Excerpted records START

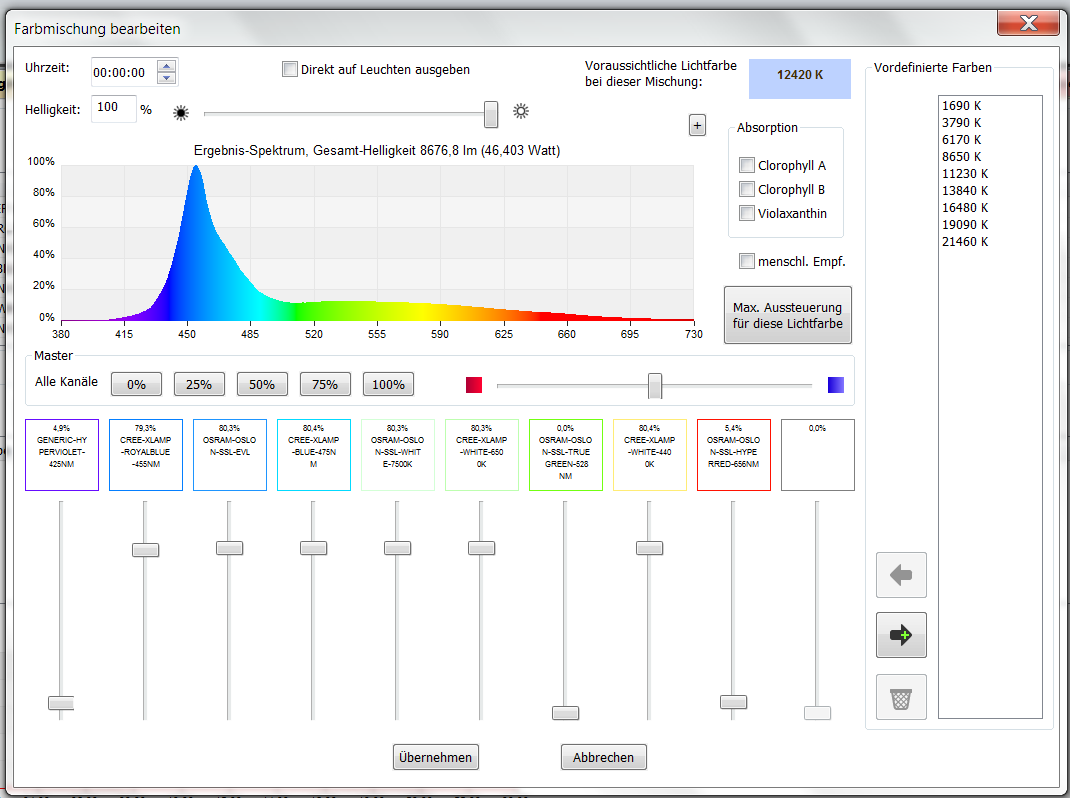Choose the 16480 K predefined color

(964, 208)
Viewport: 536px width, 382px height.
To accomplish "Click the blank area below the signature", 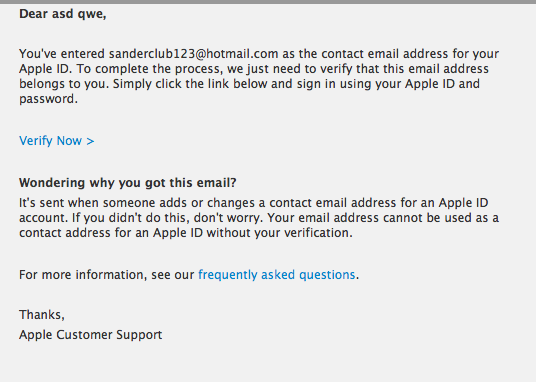I will pyautogui.click(x=268, y=363).
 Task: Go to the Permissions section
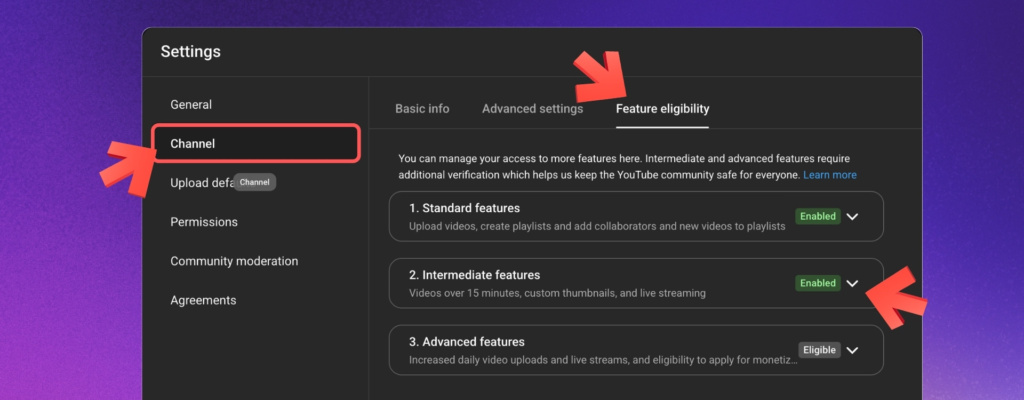coord(204,222)
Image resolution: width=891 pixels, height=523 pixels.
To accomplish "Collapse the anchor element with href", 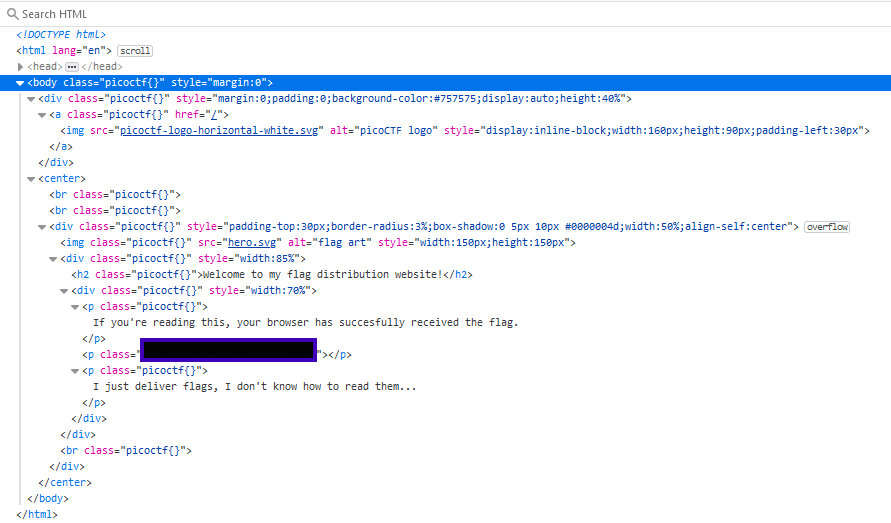I will (x=42, y=114).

Excerpted records END

** What is being asked **
Note how many lines of the material contain the string "width". Then report that number by itself.

** Reply **
2